Commit Graph

442 Commits

Author SHA1 Message Date
Fabiano Fidêncio
56a14b3950 tests: common: Add install_nydus_snapshotter()
This function will be used to download and install the
nydus-snapshotter, and it follows the same pattern we already have
introduced for downloading and installing another dependencies from
GitHub.

Signed-off-by: Fabiano Fidêncio <fabiano.fidencio@intel.com>
2023-09-18 17:40:06 +02:00
Fabiano Fidêncio
b6563783e2 tests: common: Add install_nydus()
This function will be used to download and install nydus, and it follows
the same pattern we already have introduced for downloading and
installing another dependencies from GitHub.

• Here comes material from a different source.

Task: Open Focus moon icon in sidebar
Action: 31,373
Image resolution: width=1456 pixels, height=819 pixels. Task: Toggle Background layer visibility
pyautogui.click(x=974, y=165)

Signed-off-by: Fabiano Fidêncio <fabiano.fidencio@intel.com>
2023-09-18 17:40:06 +02:00
Greg Kurz
cab46c9e23 Merge pull request #7973 from fidencio/topic/ci-use-bigger-machine-sizes-for-the-needed-tests-part-0
ci: Use variable size of VMs depending on the tests running
2023-09-18 12:06:44 +02:00
Fabiano Fidêncio
e125775863 tests: install_rust: Also install clippy
clippy is used as part our tests, so it's useful to have it installed
while we're already installing rust.

In case of developers, they also better be using it. :-)

Fixes: #7974 -- part 0

Signed-off-by: Fabiano Fidêncio <fabiano.fidencio@intel.com>
2023-09-16 12:52:31 +02:00
Fabiano Fidêncio
6794d4c843 tests: Move install_rust.sh from the tests repo
We'll use it as part of the refactoring we're doing in the static check
tests.

I can see a lot of other uses of this, but changing all of them to this
one is out of the scope for this PR.

Fixes: #7974 -- part 0

Signed-off-by: Fabiano Fidêncio <fabiano.fidencio@intel.com>
2023-09-16 12:52:29 +02:00
Fabiano Fidêncio
e64508c308 tests: install_go: Remove tests repo dependency
We can rely on the functions that are now part of the common.bash.

Fixes: #7974 -- part 0

Signed-off-by: Fabiano Fidêncio <fabiano.fidencio@intel.com>
2023-09-16 12:52:28 +02:00
Fabiano Fidêncio
11dff731b7 tests: Move functions from kata_arch script here
We can use this a lot as part of our CI, but right now I'm just moving
those here with the intent to use later on in this series.

Fixes: #7974 -- part 0

Signed-off-by: Fabiano Fidêncio <fabiano.fidencio@intel.com>
2023-09-16 12:52:28 +02:00
Fabiano Fidêncio
c69a1e33bd ci: Use variable size of VMs depending on the tests running
Let me start with a fair warning that this commit is hard to split into
different parts that could be easily tested (or not tested, just
ignored) without breaking pieces.

Now, about the commit itself, as we're on the run to reduce costs
related to our sponsorship on Azure, we can split the k8s tests we run
in 2 simple groups:
* Tests that can be run in the smaller Azure instance (D2s_v5)
* Tests that required the normal Azure instance (D4s_v5)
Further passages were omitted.